Soluble E‐selectin has frequently been used as a plasma biomarker of endothelial dysfunction in epidemiological studies. In the present study, we showed that (a) NAFLD severity, in particular the inflammatory stage, was associated with hepatic E‐selectin expression; (b) E‐selectin mRNA expression in liver, but not in VAT and muscle, was associated with plasma sE‐selectin levels and (c) NAFLD susceptibility genes and liver parenchyma damage (reflected by plasma ALT levels) were associated with plasma sE‐selectin levels, independent of potential confounding factors. Such consistent associations were not observed for sVCAM.

Animal studies have shown that liver sinusoidal endothelial cells are involved in the pathogenesis of NAFLD.3 In general, the microvascular endothelium is a major regulator of vasomotor tone, permeability, coagulation, fibrinolysis and smooth muscle cell proliferation. Endothelial dysfunction occurs when one of these functions is impaired. E‐selectin is an adhesion molecule that is specifically expressed on cytokine‐activated endothelial cells.

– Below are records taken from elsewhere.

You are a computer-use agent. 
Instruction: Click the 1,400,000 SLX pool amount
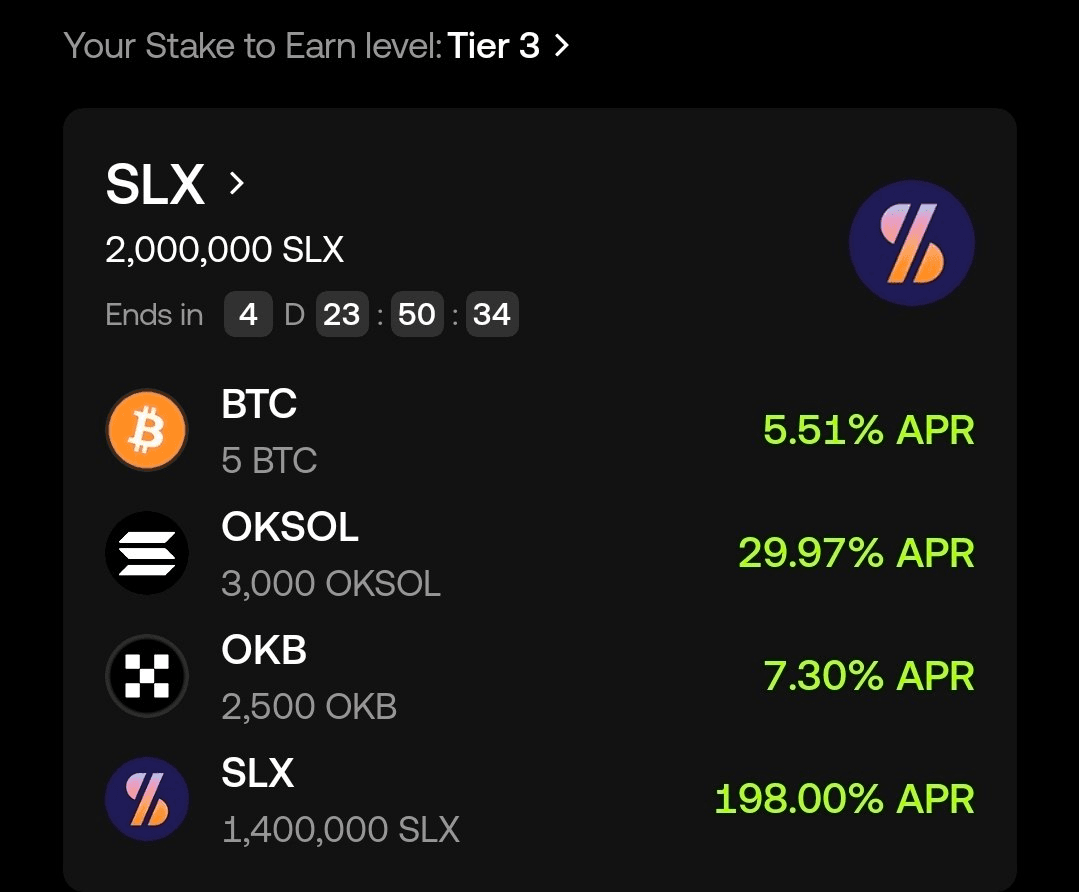pos(341,829)
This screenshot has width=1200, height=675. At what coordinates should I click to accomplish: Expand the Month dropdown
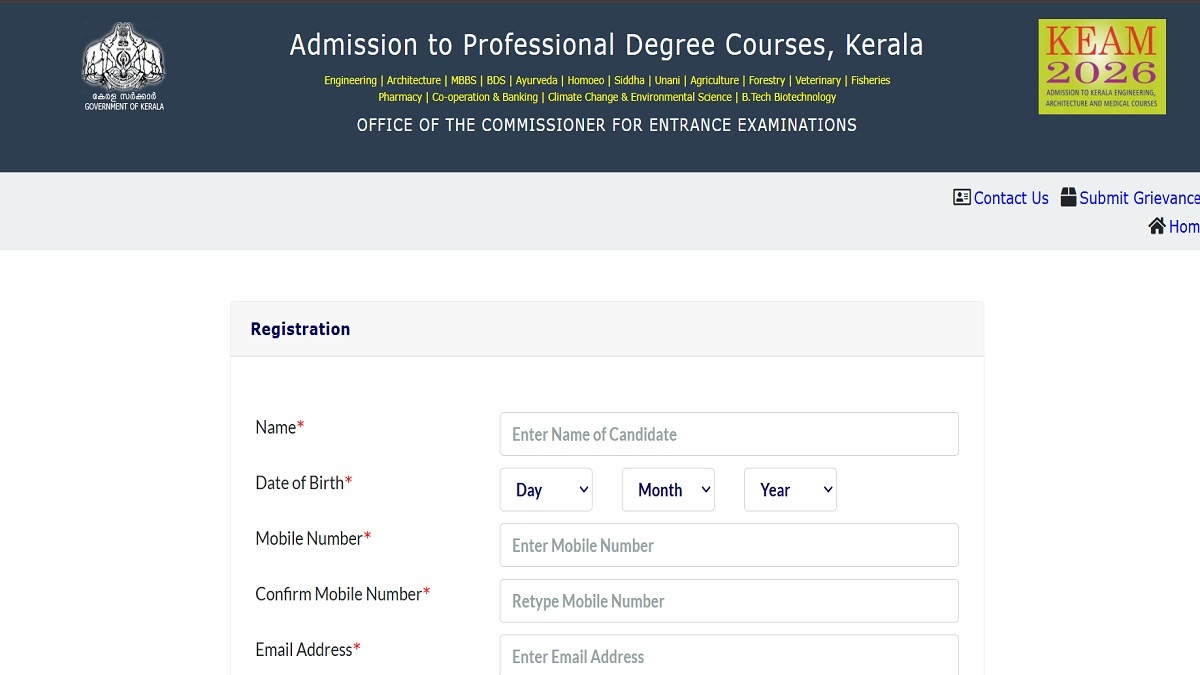[668, 490]
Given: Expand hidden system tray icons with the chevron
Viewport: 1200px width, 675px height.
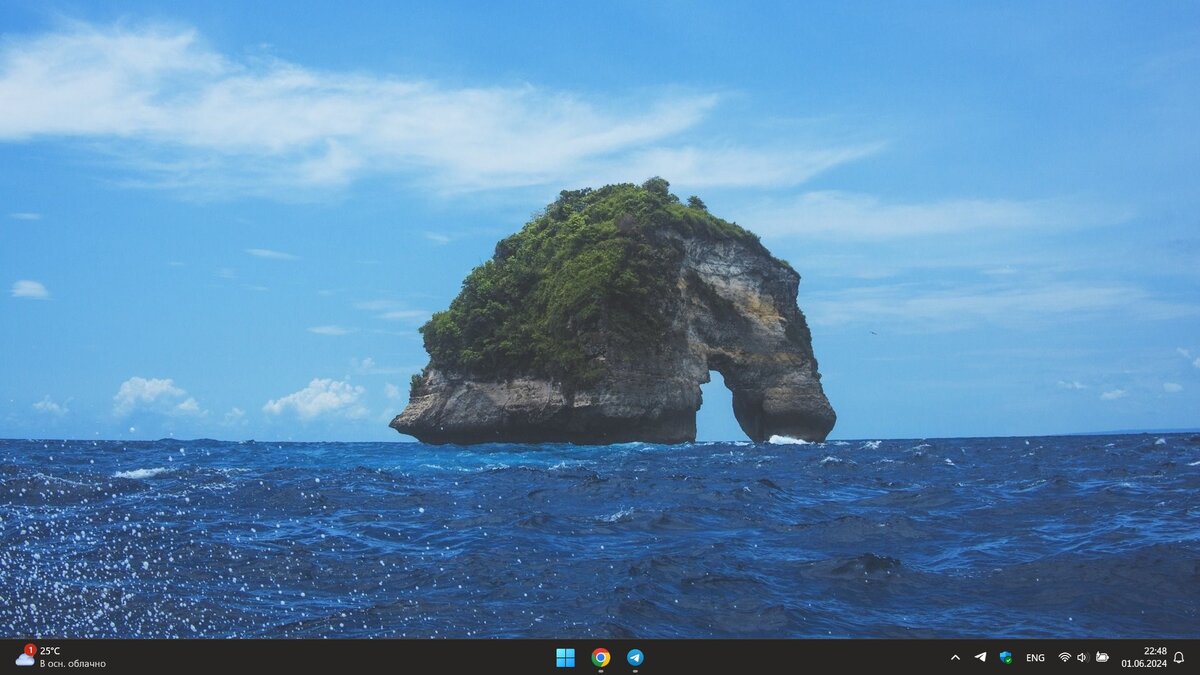Looking at the screenshot, I should (x=956, y=658).
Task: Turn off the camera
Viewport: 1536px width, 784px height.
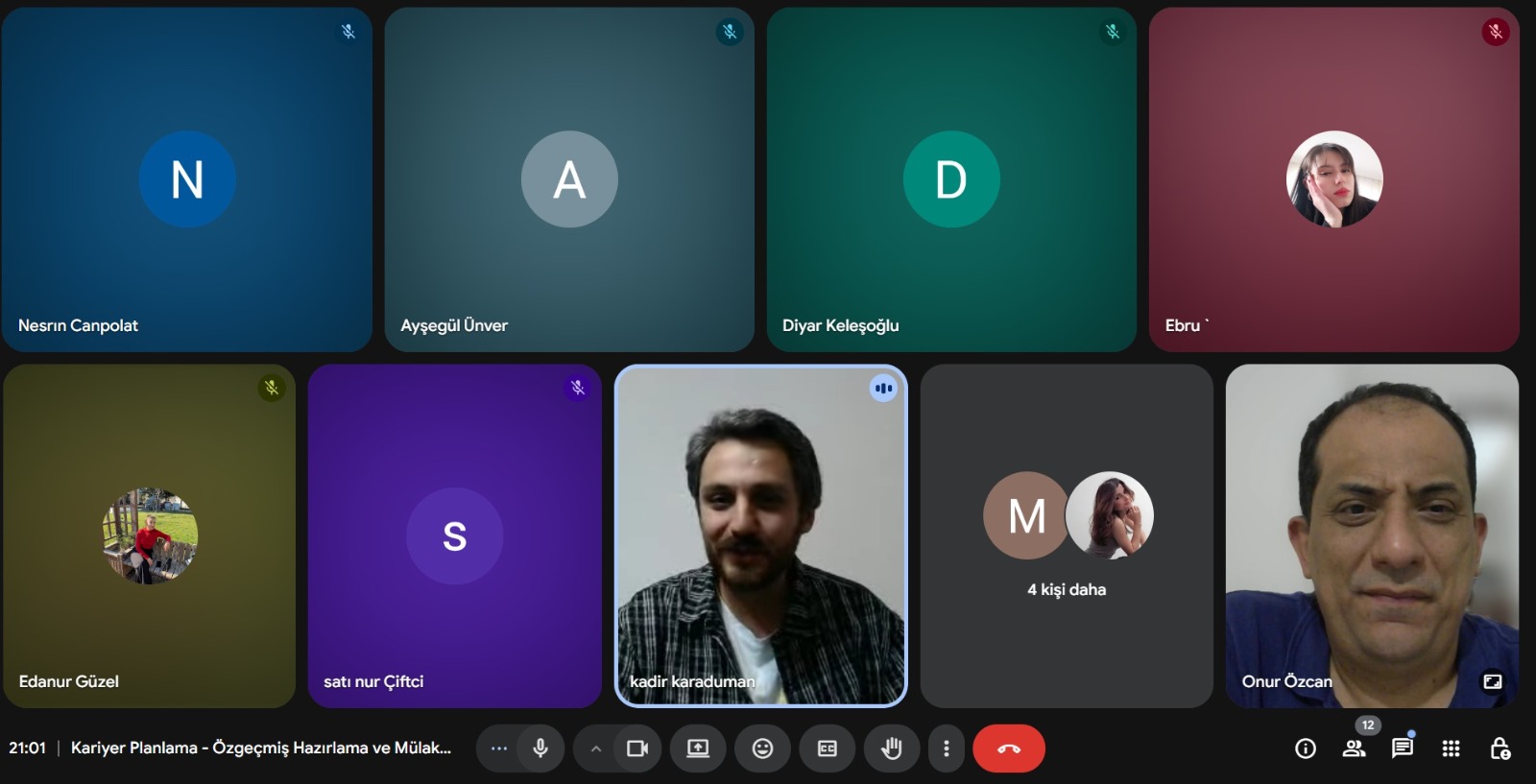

It mediates the adhesion and rolling of leukocytes on the endothelium as a part of the inflammatory response. Shedding of E‐selectin from the damaged and/or cytokine‐activated endothelial cells results in its release (as soluble E‐selectin) into the circulation, which can subsequently be measured as a biomarker of endothelial activation.33

Previous experiments have shown that E‐selectin is actively involved in the development of hepatic inflammation in mice exposed to chronic plus binge ethanol feeding.9 In the present study, we noted an increased hepatic E‐selectin mRNA expression in parallel to the inflammatory response in LDLR^−/− mice fed a Western‐type diet, an established mouse model of rapidly induced NASH.15, 16 Such a pattern was not observed in plasma, which may be due to the coexistence of systemic inflammation in this mouse model.34 A similar relationship between NAFLD severity and hepatic E‐selectin mRNA expression was observed in severely obese individuals undergoing bariatric surgery. Although we did not address which cell type was responsible for the greater hepatic E‐selectin mRNA expression in our studies, for example, hepatocytes, stellate cells, Kupffer cells or endothelial cells, previous immunohistochemical studies have shown that E‐selectin protein was specifically expressed on the vascular endothelium in different inflammatory liver diseases (ie alcoholic fatty liver disease, allograft rejection and primary biliary cirrhosis), but not in normal livers.35

In the present study, hepatic E‐selectin mRNA expression, but not VAT or muscle E‐selectin mRNA expression, was associated with plasma sE‐selectin levels. We did not find an association between hepatic VCAM mRNA expression and plasma sVCAM levels. These findings raise the question on whether (the activated endothelium in) NAFLD could be a source of circulating sE‐selectin. Although plasma sE‐selectin was able to discriminate NASH from non‐NASH, the area under the ROC curve of 0.73 is too small to use sE‐selectin as a single, diagnostic biomarker of NASH. Future studies are needed to ascertain whether inclusion of sE‐selectin in a multiple biomarker risk score, for example, in combination with cytokeratin‐18 fragment levels,36 can be of clinical value.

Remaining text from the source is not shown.